NAFAKA ÖDEMEMENİN CEZASI NEDİR?
Nafakayı ödeyen kişinin açtığı nafaka düşürme ya da kaldırılması davasında karar aleyhine çıktıysa nafakanın ödenmeye devam etmesi gerekir.
Ancak ödeme yapılmıyorsa kanun bu gibi durumlarda yapılması gerekenleri açıklığa kavuşturmuştur.
Nafakanın ödenmemesi durumunda nafaka borçlusu aleyhine icra takibi başlatılır. Buna rağmen ödeme yine de yapılmasa hakkında hapis cezası istemiyle şikayet yoluna gidilir. Nafaka yine de ödenmezse borçlu hakkında üç aylık tazyik hapsi kararı verilebilir.
SIKÇA SORULAN SORULAR:
Nafaka artırımı davası kaç yılda bir açılır?
Nafaka artırım davası x yılda bir açılır gibi hüküm kanunda yoktur. Özellikle günlük hayatta davanın hükmün verilmesinden sonra 1 yıl içerisinde açılamayacağı ve takip eden davalar için de 1’er yıllık süre şartının olduğu düşünülmektedir. Ancak böyle bir süre şartı kanunda da uygulamada da yoktur. Önemli olan süre değil, ekonomik şartların değişmesidir.

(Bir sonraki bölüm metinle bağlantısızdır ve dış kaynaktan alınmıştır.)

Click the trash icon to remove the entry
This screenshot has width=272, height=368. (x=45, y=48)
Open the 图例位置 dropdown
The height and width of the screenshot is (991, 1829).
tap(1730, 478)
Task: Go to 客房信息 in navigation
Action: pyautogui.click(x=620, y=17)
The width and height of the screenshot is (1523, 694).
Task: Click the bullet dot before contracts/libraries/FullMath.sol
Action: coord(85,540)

Nafaka artırımı için ne yapmalı?
Nafaka artırımı için Aile mahkemesinde dava açılmalı, nafaka alanın artırıma ihtiyaç duyduğu ödeyenin ise maddi durumunda iyileşme olduğu ispatlanmalıdır. Hakim kendi takdiri ve hakkaniyete göre bir kara verecektir.
Nafaka her yıl ne kadar artar?
Nafakanın her yıl ne kadar artacağı ile ilgili kesin bir hüküm bulunmamaktadır. Ancak Yargıtay Üretici Fiyat Endeksi’ni (ÜFE)göz önüne alarak karar vermekte ve içtihatlar oluşturmaktadır.
TÜİK tarafından belirlenen Üretici Fiyat Endeksi oranında olmasına karar verildiyse her yıl dava açılmasına gerek kalmaksızın nafakanın bağlandığı ve başlatıldığı tarih esas alınarak her yıl aynı ayda olmak üzere belirlenmiş ÜFE artış oranında geçerli nafaka miktarının arttırılması gerçekleşebilir.
Nafakanın artış oranı neye göre belirlenir?
Nafakanın artış oranı, enflasyon, döviz kurlarındaki değişmeler, yoksulluk ya da iştirak nafakası alan tarafın ihtiyaçlarını artması, gelir seviyesinin düşmesi, ödeyenin maddi durumundaki iyileşmeler gibi kriterler göz önüne alınarak belirlenir.